* [TEKS YANG DIBERIKAN]:
^^^^

Kini, Kamulah Pahlawan Itu!

Kini, Kamulah Pahlawan Itu!

Siapakah kini pahlawan hati, pembela bangsa sejati?” Penggalan lirik lagu Gugur Bunga karya Ismail Marzuki, sungguh tepat direnungkan kembali di momen peringatan Hari Pahlawan ini. Sejujurnya semakin sulit menemukan kesepakatan yang agak luas tentang siapa  yang layak menyandang gelar “pahlawan” pada waktu-waktu ini.

Mungkin masyarakat malah lebih mudah menemukan atau memberikan jawaban tentang siapa musuh-musuh negara yang berbahaya, karena merongrong  kewibawaan negara, merampok harta negara, dan mempermalukan kita di dunia internasional. Atau menyelewengkan kekuasaan dari amanah semestinya, menggunakannya untuk kepentingan golongan dan keluarga, dan seterusnya.

Harus diakui, sesungguhnya kita sedang mengalami krisis kepahlawanan. Kita punya banyak daftar nama-nama pahlawan, kisah tentang heroisme pun memang ditanamkan di sekolah-sekolah, namun semua itu hanya sebatas sebagai sebuah pengetahuan. Tidak ada keteladanan dan tidak ada figur!

Para remaja kita pun bingung, karena samarnya sosok pahlawan yang nyata dalam kehidupan mereka. Sehingga, di dalam pencarian mereka itu, para remaja melakukan konseptualisasi sendiri tentang figur pahlawannya. Mereka pun membuat kriterianya sendiri dan figur pahlawan mereka bisa jadi adalah: Kylian Mbappe, Erling Haaland, dan Mohammad Salah. Tentu saja hal ini tidak salah, karena mereka memang butuh figur untuk diteladani dan diikuti jejaknya. Namun menjadi bermasalah, karena figur pahlawan tersebut tidak satu pun yang merupakan anak negeri, dan standar imaginasi yang mereka gunakan berpotensi menimbulkan dampak terhadap konsep dan apresiasi yang benar tentang nilai-nilai heroisme.

Baca Juga : Dunia Kerelawanan dan Kelembagaan (Bagian 8): "Godaan Menjadi Pahlawan"

Terjadinya krisis kepahlawanan ini muncul dari dua lini. Pertama, kelompok dan figur yang diharapkan oleh masyarakat untuk memiliki jiwa kepahlawanan ternyata memang tidak mampu memosisikan diri sesuai harapan masyarakat. Kelompok dan figur itu justru tenggelam dalam kenikmatan fasilitas dan popularitas. Kedua, terjadinya pendangkalan apresiasi atas prilaku heroisme dan figur heroik yang ada di sekitar kita, oleh masyarakat itu sendiri. Sesungguhnya masih banyak tindakan heroik di tengah masyarakat. Namun karena skala tindakannya kecil dan dilakukan oleh orang-orang biasa, tindakan tersebut tidak diapresiasi sebagai tindakan heroik.

^^^^

* [ISI DATA]:
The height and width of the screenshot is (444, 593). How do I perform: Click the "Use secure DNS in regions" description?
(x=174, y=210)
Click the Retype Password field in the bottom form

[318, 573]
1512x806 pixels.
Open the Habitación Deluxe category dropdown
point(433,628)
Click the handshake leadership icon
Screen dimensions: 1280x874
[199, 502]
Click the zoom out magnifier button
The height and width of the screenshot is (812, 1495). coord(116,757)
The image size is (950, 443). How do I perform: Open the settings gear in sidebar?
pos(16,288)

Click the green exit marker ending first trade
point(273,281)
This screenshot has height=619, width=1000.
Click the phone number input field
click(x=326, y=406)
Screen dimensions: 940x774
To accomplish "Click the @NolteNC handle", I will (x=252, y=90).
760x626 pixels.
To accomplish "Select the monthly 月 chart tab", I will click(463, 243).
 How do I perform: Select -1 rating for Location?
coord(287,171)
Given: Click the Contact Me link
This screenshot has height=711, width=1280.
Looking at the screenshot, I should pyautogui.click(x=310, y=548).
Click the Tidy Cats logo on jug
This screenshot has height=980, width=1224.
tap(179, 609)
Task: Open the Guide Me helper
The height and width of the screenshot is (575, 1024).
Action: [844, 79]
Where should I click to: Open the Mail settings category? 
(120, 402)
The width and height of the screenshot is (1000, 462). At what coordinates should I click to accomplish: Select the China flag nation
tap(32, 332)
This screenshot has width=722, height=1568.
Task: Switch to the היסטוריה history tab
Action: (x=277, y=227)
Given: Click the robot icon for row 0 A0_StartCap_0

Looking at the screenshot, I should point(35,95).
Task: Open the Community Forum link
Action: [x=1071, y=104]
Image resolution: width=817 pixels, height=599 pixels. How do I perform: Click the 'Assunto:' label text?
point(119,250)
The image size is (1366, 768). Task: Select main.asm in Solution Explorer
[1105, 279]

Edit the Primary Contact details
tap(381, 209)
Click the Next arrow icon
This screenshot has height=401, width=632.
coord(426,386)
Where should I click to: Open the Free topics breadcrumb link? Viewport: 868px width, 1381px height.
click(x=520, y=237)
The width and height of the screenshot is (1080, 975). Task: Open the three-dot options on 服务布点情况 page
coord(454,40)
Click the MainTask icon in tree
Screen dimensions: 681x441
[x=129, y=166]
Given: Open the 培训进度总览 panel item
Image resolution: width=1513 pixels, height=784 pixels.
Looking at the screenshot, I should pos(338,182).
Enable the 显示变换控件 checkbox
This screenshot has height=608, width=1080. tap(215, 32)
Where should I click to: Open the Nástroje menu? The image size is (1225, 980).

^^^^

* [SOAL UNTUK DIJAWAB]:
1/ Tentukan apakah setiap pernyataan berikut sesuai dengan teks tentang krisis kepahlawanan: (a) lirik "Siapakah kini pahlawan hati, pembela bangsa sejati?" berasal dari lagu Gugur Bunga karya Ismail Marzuki; (b) kisah tentang heroisme tidak diajarkan di sekolah; (c) krisis kepahlawanan disebut muncul dari tiga lini. Jawab ya atau tidak untuk masing-masing, disertai kutipan persis kata-kata teks yang menentukannya.
2/ Teruskan teks tentang krisis kepahlawanan, mulai dari kalimat terakhir yang ditampilkan.
Data di atas sama sekali tidak berperan dalam hal ini.

* [JAWABAN TERTULIS]:
1/
(a) Ya: "Penggalan lirik lagu Gugur Bunga karya Ismail Marzuki"
(b) Tidak: "kisah tentang heroisme pun memang ditanamkan di sekolah-sekolah"
(c) Tidak: "Terjadinya krisis kepahlawanan ini muncul dari dua lini."

2/
Fakta ini bisa kita lihat dari timpangnya ekspose Pemberitaan di media cetak maupun elektronik yang lebih didominasi oleh wajah-wajah kriminal dan tamak. Gosip tentang figur publik yang mudah melakukan pengkhianatan, abuse of power, penyelewengan, serta kefasihan para tersangka korupsi dalam membangun alibi dan mencitrakan diri sebagai orang paling baik yang sedang dizalimi karena tuduhan-tuduhan korupsi.

Sementara seorang pemuda penjual bakso yang dengan gagah berani menolong seorang anak yang tersambar oleh sepeda motor di tengah derasnya arus lalu lintas Jakarta tanpa mempedulikan lagi gerobak baksonya, sering kita lihat sebagai fenomena yang lumrah. Sehingga, tindakan itu tidak bernilai berita dan dianggap sebagai tindakan yang biasa-biasa saja.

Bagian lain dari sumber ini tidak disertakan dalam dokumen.